How to complete this task: Please reproduce, exactly and with nothing added, the line containing "Instruction: Expand the" and every line after it to the end of the records.

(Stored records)
━━━━

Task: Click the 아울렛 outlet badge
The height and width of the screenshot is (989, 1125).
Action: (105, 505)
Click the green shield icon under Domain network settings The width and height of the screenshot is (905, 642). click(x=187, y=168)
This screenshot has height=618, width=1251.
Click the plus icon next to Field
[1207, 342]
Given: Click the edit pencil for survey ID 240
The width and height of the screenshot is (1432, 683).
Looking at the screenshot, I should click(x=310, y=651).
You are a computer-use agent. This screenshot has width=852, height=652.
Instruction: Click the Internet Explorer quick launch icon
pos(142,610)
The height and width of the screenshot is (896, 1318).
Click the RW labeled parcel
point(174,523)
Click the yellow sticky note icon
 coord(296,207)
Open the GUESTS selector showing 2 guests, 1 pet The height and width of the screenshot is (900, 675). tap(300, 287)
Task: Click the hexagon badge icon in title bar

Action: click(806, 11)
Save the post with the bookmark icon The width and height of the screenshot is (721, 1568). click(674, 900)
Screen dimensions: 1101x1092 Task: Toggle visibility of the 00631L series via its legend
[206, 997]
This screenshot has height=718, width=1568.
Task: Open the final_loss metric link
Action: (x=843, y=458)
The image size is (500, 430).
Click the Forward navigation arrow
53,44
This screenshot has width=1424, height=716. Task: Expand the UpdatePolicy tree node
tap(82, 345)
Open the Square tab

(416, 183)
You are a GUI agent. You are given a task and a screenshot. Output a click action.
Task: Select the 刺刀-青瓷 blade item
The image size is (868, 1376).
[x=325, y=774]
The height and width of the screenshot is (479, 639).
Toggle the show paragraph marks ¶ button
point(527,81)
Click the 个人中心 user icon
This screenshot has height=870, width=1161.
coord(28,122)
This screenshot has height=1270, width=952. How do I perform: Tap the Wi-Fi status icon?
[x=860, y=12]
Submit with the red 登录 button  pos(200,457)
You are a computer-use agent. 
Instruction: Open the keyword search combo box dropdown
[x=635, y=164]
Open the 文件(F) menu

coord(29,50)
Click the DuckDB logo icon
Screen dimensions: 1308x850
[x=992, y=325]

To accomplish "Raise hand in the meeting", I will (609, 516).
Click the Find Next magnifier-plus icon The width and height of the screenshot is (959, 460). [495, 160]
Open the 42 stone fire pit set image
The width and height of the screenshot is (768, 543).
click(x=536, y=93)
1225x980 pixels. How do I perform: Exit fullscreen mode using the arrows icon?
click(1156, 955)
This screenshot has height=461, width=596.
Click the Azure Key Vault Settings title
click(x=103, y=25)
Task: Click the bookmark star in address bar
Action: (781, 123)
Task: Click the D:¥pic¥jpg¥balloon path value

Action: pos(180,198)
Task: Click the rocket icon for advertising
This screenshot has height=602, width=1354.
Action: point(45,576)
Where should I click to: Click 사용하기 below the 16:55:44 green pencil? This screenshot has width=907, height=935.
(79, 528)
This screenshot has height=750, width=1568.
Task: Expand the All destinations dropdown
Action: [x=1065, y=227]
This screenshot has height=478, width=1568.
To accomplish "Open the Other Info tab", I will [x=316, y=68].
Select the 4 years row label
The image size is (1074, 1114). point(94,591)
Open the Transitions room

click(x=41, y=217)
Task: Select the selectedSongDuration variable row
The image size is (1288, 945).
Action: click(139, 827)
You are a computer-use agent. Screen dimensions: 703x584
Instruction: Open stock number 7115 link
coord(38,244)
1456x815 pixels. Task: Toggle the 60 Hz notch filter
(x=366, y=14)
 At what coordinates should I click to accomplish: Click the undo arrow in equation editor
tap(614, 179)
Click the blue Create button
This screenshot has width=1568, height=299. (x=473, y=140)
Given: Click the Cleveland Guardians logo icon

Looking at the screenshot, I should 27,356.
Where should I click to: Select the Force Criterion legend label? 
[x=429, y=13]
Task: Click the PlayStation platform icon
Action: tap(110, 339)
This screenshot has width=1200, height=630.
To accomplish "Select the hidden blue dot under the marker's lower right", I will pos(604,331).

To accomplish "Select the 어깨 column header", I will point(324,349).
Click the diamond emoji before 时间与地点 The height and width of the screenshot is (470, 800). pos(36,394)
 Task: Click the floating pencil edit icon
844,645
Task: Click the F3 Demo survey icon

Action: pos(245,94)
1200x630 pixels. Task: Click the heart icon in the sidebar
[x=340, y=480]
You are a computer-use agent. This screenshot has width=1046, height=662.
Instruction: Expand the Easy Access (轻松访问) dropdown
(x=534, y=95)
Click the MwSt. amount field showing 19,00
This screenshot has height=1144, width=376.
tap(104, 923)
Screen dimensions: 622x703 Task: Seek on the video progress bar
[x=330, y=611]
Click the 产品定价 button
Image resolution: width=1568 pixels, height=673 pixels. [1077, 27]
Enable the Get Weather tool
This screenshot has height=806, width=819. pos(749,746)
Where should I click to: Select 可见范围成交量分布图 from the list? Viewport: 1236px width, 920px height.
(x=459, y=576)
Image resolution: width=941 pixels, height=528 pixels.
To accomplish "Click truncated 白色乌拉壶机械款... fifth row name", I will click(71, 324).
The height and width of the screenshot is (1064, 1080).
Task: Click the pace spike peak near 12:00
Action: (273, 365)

━━━━

Worked solution:
Instruction: Expand the Easy Access (轻松访问) dropdown
(x=534, y=95)
Click the MwSt. amount field showing 19,00
This screenshot has height=1144, width=376.
tap(104, 923)
Screen dimensions: 622x703 Task: Seek on the video progress bar
[x=330, y=611]
Click the 产品定价 button
Image resolution: width=1568 pixels, height=673 pixels. [1077, 27]
Enable the Get Weather tool
This screenshot has height=806, width=819. pos(749,746)
Where should I click to: Select 可见范围成交量分布图 from the list? Viewport: 1236px width, 920px height.
(x=459, y=576)
Image resolution: width=941 pixels, height=528 pixels.
To accomplish "Click truncated 白色乌拉壶机械款... fifth row name", I will click(71, 324).
The height and width of the screenshot is (1064, 1080).
Task: Click the pace spike peak near 12:00
Action: (273, 365)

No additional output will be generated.